MATERIAL SHOWN:
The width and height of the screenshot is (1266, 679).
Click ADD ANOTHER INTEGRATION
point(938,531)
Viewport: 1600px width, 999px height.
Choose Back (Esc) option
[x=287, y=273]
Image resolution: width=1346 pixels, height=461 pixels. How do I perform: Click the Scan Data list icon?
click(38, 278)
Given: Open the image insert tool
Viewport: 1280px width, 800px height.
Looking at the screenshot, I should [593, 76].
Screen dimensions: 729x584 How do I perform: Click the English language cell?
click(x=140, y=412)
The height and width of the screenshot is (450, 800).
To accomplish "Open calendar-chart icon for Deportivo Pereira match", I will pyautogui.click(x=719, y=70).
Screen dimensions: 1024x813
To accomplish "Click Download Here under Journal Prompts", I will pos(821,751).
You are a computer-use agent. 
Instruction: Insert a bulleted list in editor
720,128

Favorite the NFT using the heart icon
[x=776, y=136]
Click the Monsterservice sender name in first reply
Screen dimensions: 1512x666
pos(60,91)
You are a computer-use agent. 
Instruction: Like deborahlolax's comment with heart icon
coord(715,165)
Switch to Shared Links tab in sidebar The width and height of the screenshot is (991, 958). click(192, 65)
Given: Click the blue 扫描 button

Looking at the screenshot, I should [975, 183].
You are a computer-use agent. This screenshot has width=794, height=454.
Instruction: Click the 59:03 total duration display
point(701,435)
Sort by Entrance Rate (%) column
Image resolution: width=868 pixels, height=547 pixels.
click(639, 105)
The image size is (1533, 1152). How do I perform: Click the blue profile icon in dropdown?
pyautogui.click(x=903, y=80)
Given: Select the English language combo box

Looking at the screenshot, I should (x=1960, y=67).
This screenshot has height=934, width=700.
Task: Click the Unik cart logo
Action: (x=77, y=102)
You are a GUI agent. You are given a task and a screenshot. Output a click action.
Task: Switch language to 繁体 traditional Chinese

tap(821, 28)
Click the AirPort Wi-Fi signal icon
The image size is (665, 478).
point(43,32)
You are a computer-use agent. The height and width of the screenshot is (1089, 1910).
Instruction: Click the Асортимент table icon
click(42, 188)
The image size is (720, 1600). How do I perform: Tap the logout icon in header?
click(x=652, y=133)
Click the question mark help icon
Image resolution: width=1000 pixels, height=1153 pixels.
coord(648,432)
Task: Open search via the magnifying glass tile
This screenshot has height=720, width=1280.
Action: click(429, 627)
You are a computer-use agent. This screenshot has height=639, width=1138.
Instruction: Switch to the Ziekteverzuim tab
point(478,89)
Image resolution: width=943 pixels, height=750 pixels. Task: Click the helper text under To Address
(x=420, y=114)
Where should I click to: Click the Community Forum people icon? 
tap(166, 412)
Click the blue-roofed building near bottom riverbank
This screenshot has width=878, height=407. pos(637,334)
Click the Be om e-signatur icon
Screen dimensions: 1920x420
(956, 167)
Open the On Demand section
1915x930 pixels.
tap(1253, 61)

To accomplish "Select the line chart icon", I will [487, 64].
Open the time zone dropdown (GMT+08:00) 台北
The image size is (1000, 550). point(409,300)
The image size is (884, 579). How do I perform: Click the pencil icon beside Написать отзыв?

TASK DESCRIPTION: Starting with the line that contains "Task: Open search", copy each line through the end of the data exactly, and leave out all earlier lines.

ANSWER AREA:
Task: Open search via the magnifying glass tile
This screenshot has height=720, width=1280.
Action: click(429, 627)
You are a computer-use agent. This screenshot has height=639, width=1138.
Instruction: Switch to the Ziekteverzuim tab
point(478,89)
Image resolution: width=943 pixels, height=750 pixels. Task: Click the helper text under To Address
(x=420, y=114)
Where should I click to: Click the Community Forum people icon? 
tap(166, 412)
Click the blue-roofed building near bottom riverbank
This screenshot has width=878, height=407. pos(637,334)
Click the Be om e-signatur icon
Screen dimensions: 1920x420
(956, 167)
Open the On Demand section
1915x930 pixels.
tap(1253, 61)

To accomplish "Select the line chart icon", I will [487, 64].
Open the time zone dropdown (GMT+08:00) 台北
The image size is (1000, 550). point(409,300)
The image size is (884, 579). How do I perform: Click the pencil icon beside Написать отзыв?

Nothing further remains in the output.